Mother’s Day is Sunday, May 12, or as I like to call it, “The one day of the year I get to drink warm coffee.” There are many tomes about motherhood and parenting written by informed, scholarly people. Since I’ve had two children and write a blog, I believe this allows me the right to give you completely unsolicited advice that you should give the same weight and authority you might give a sincere passerby at the local mall. Here goes:
Some Practical Advice for New Mommies
- Mommy Wars. Invariably someone with an agenda will ask if you plan to be a working mom, stay-at-home mom or work-at-home mom. This question is filled with as many landmines as, “Do these pants make me look fat?” If cornered, usually by a relative, tell the truth: “I want to be the Baby Daddy,” then eat something so you can’t talk anymore.

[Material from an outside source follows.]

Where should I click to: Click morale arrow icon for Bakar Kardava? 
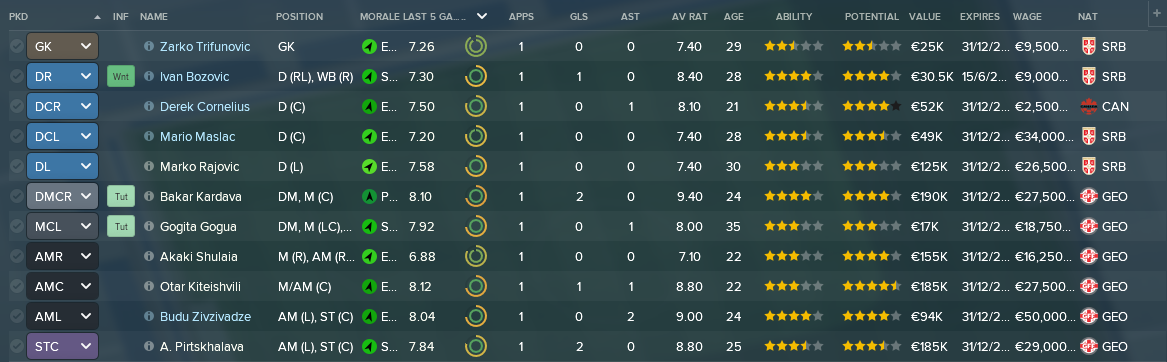pyautogui.click(x=368, y=197)

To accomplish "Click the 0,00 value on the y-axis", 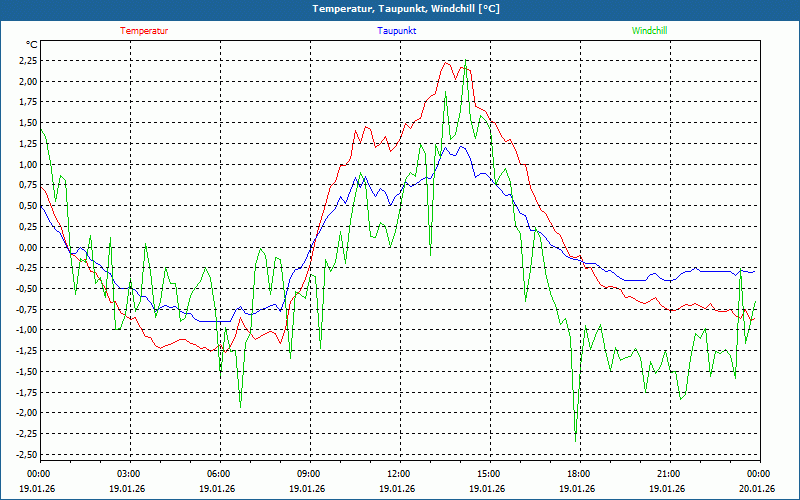I will (x=25, y=247).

- Sleep When the Baby Sleeps. This works best when you are in California and the baby is in Connecticut. Otherwise, just make peace with insomnia for about seven years.

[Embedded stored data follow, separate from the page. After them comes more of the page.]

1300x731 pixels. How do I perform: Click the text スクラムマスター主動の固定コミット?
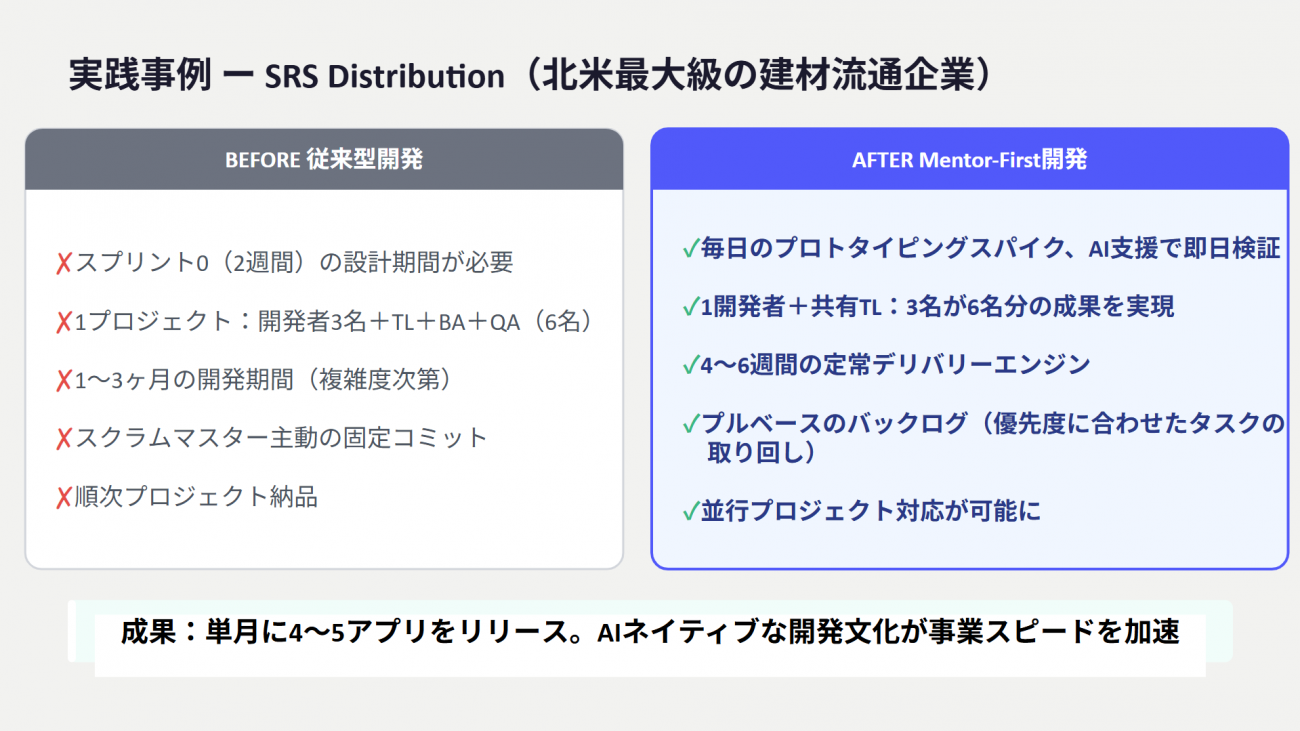click(x=281, y=438)
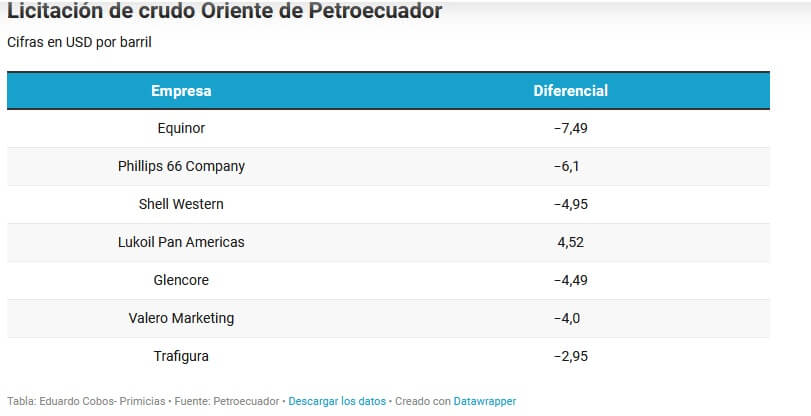Click the "Descargar los datos" link

[x=337, y=401]
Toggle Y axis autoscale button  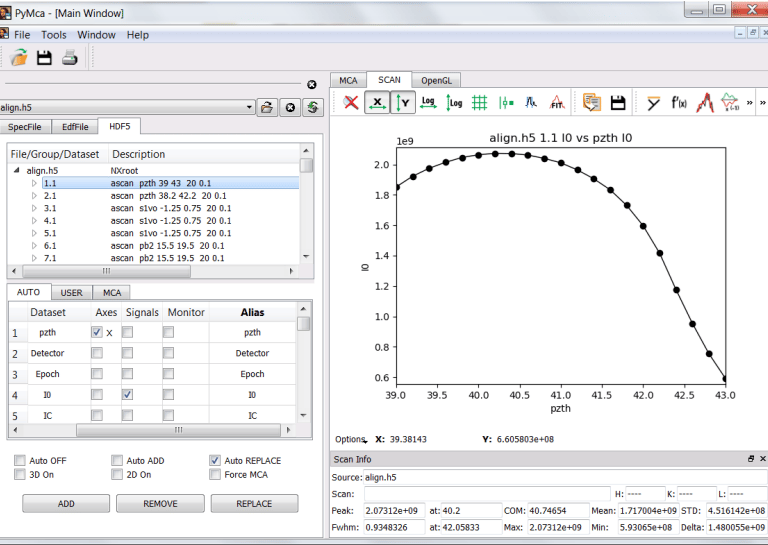click(x=403, y=102)
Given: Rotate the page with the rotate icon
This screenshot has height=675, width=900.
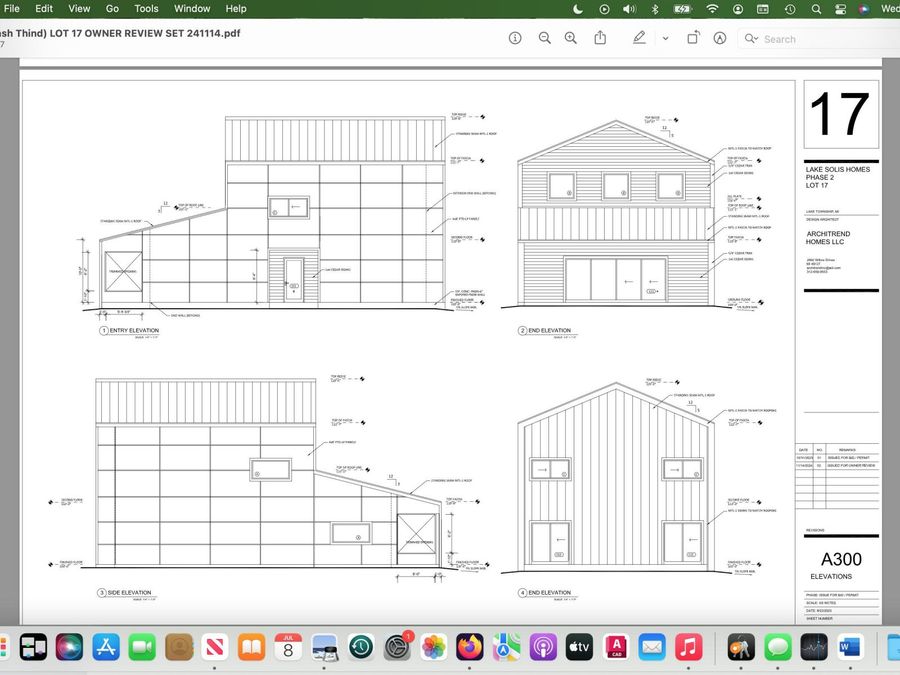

- Gifts. At the baby shower don’t ask for Babies ‘R’ Us cards; ask for a Molly Maid. No one ever tells you how much laundry can be created by one eight pound bundle of joy.
- Bribery Works. If your first born is three or younger buy them a gift and say it’s from the baby. Little Brittany is more likely to buy into the whole “big sister” thing if she knows there’s an Elmo doll in it for her.

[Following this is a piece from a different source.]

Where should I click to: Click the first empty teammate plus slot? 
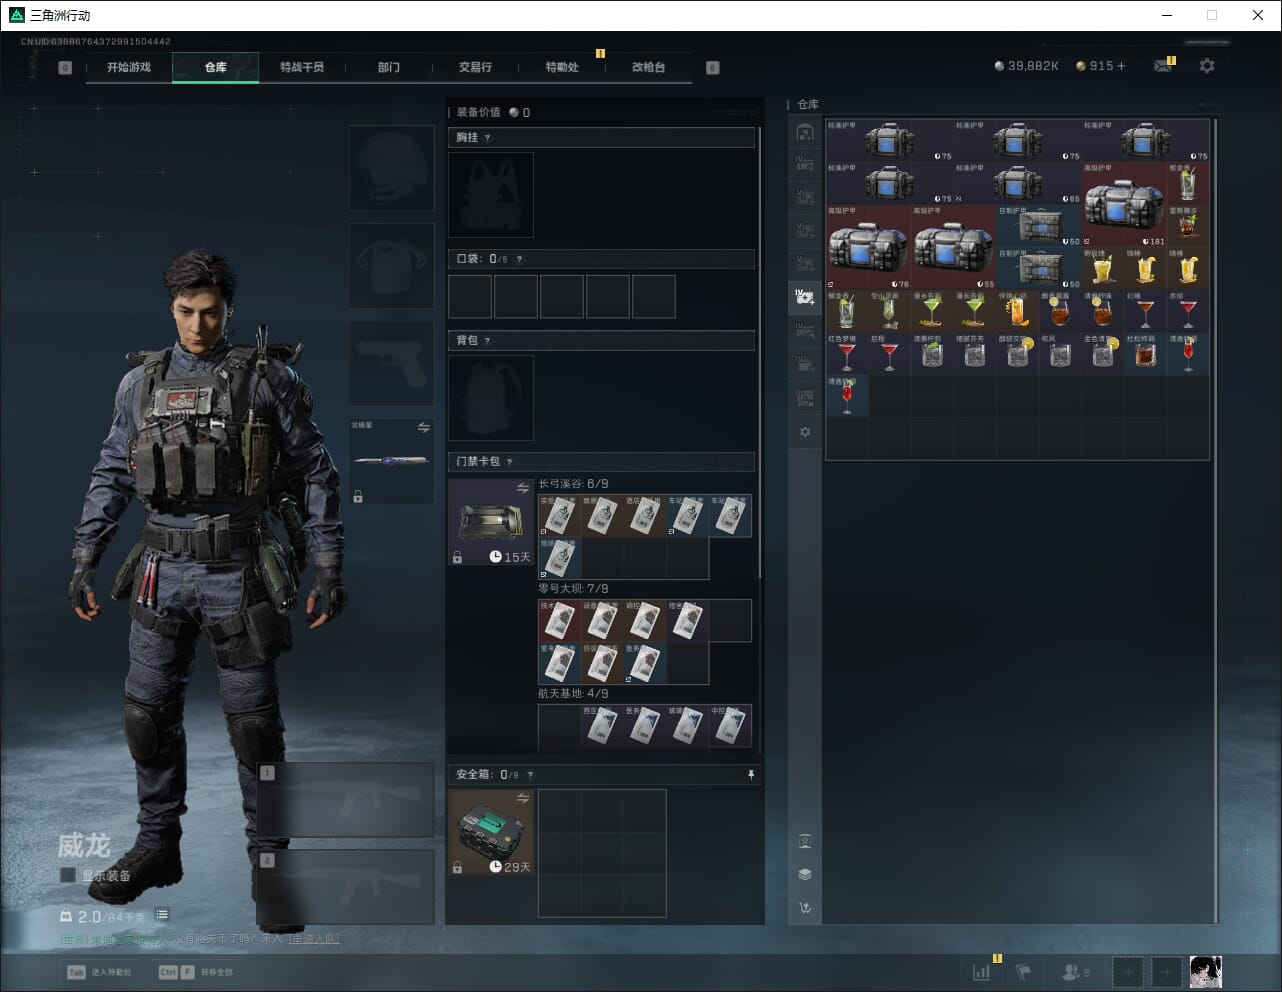[1127, 972]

- Siblings Prove Accuracy of Murphy’s Law. When you have a second baby, the first born is likely to regress, but only when it is the most inconvenient time possible. For example, when you are nursing the baby, the first born may decide it is the perfect time to pee on the new carpet.
- Wine Helps… If you’re wondering where your ocean breeze serenity candle went then notice blue poop in the toilet bowl, you might have a toddler. If your favorite bedtime story is, “Go the F*** to Sleep,” you might have a toddler. Footprints made with newly purchased mascara from Mac? Toddler in the house.
- Avoid Lego’s. Lego’s are the herpes of childhood toys. Once they get in your house they scatter and you will always find the missing piece at three a.m. when you step on it. Barefoot.
- Pretend you never got the notice about the PTA meeting.
Be sure to check back in with me ten years from now when I have such insights about how to deal with sexting in junior high and the best wine to drink when your daughter starts driving.
How about you? Do you have any good parenting advice?